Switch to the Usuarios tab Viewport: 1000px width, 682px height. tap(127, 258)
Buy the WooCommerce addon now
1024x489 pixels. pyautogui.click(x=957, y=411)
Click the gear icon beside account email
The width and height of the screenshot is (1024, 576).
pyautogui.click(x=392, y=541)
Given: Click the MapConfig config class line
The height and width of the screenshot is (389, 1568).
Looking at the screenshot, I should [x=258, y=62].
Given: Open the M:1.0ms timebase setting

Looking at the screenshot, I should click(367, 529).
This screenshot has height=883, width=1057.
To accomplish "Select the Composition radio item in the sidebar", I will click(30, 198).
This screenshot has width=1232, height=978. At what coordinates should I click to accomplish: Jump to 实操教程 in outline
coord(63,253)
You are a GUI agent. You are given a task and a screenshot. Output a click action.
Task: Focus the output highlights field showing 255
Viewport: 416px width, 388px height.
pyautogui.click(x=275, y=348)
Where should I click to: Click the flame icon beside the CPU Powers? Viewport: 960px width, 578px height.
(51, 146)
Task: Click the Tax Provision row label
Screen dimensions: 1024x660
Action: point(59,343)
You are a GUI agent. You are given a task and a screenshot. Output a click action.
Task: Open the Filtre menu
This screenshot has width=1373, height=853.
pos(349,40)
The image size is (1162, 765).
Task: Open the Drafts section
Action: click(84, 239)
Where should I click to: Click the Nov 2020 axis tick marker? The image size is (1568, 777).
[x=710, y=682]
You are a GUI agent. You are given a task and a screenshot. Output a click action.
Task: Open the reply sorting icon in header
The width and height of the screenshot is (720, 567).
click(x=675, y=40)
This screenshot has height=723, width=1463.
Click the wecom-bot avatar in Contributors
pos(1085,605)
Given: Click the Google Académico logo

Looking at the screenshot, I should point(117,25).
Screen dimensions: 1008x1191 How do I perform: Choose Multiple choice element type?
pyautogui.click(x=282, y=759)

+-------+

Write the records out again. Each one must match exactly.

Switch to the Usuarios tab Viewport: 1000px width, 682px height. tap(127, 258)
Buy the WooCommerce addon now
1024x489 pixels. pyautogui.click(x=957, y=411)
Click the gear icon beside account email
The width and height of the screenshot is (1024, 576).
pyautogui.click(x=392, y=541)
Given: Click the MapConfig config class line
The height and width of the screenshot is (389, 1568).
Looking at the screenshot, I should [x=258, y=62].
Given: Open the M:1.0ms timebase setting

Looking at the screenshot, I should click(367, 529).
This screenshot has height=883, width=1057.
To accomplish "Select the Composition radio item in the sidebar", I will click(30, 198).
This screenshot has width=1232, height=978. At what coordinates should I click to accomplish: Jump to 实操教程 in outline
coord(63,253)
You are a GUI agent. You are given a task and a screenshot. Output a click action.
Task: Focus the output highlights field showing 255
Viewport: 416px width, 388px height.
pyautogui.click(x=275, y=348)
Where should I click to: Click the flame icon beside the CPU Powers? Viewport: 960px width, 578px height.
(51, 146)
Task: Click the Tax Provision row label
Screen dimensions: 1024x660
Action: point(59,343)
You are a GUI agent. You are given a task and a screenshot. Output a click action.
Task: Open the Filtre menu
This screenshot has width=1373, height=853.
pos(349,40)
The image size is (1162, 765).
Task: Open the Drafts section
Action: click(84, 239)
Where should I click to: Click the Nov 2020 axis tick marker? The image size is (1568, 777).
[x=710, y=682]
You are a GUI agent. You are given a task and a screenshot. Output a click action.
Task: Open the reply sorting icon in header
The width and height of the screenshot is (720, 567).
click(x=675, y=40)
This screenshot has height=723, width=1463.
Click the wecom-bot avatar in Contributors
pos(1085,605)
Given: Click the Google Académico logo

Looking at the screenshot, I should point(117,25).
Screen dimensions: 1008x1191 How do I perform: Choose Multiple choice element type?
pyautogui.click(x=282, y=759)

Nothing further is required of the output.